The Securities and Exchange Commission (SEC) has brought allegations of stockbroker fraud against a Las Vegas-based food company and its CEO for issuing misleading statements regarding the company and charging consultants for the illegal sale of company shares.
The SEC complaint claims that Prime Star Group Inc. and CEO Roger Mohlman issued false and misleading press releases that touted lucrative agreements for the company’s food and beverage products. One agreement that was flaunted Prime Star and turned out to be false claimed that it had signed a $16 million distribution agreement with another beverage. The company also filed reports with the SEC that either understated its net losses or overstated its cash balance.
Furthermore, the SEC alleges that Prime Star and Mohlman used these exaggerations of the company’s operations to pump up its stock. Due in part to questions that arose regarding the adecuacy and accuracy of the information it was releasing about itself, the SEC suspended trading in Prime Star in June 2011.
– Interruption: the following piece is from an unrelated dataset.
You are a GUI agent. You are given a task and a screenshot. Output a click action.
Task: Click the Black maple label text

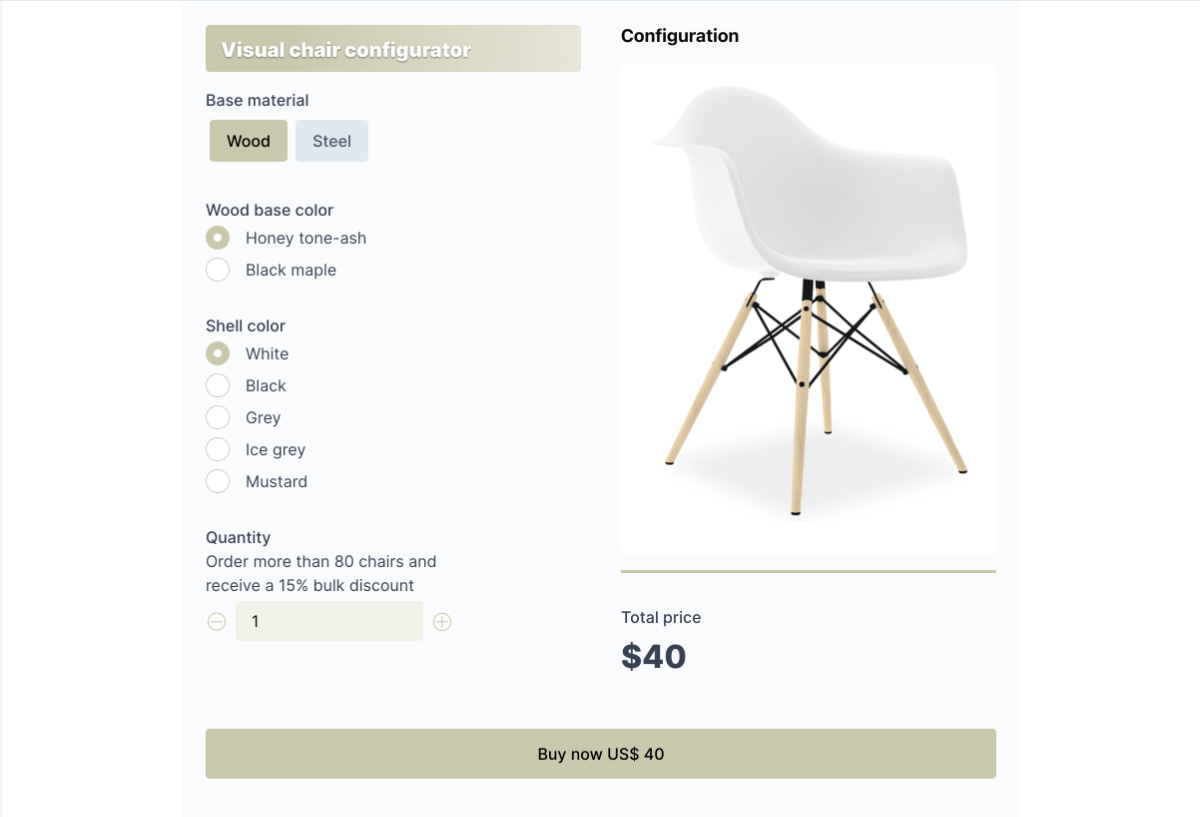(x=291, y=270)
“Prime Star and Mohlman used backdated consulting agreements and forged attorney opinion letters as a means to issue millions of shares to the consultants who then dumped them on unsuspecting investors,” said Eric I. Bustillo, the director of the SEC’s Miami Regional Office. “The SEC will persist in its efforts to stamp out microcap fraud schemes.”
The SEC has filed more than 50 enforcement actions for misconduct related to penny stocks, and issued more than 65 orders suspending the trading of suspicious microcap issuers.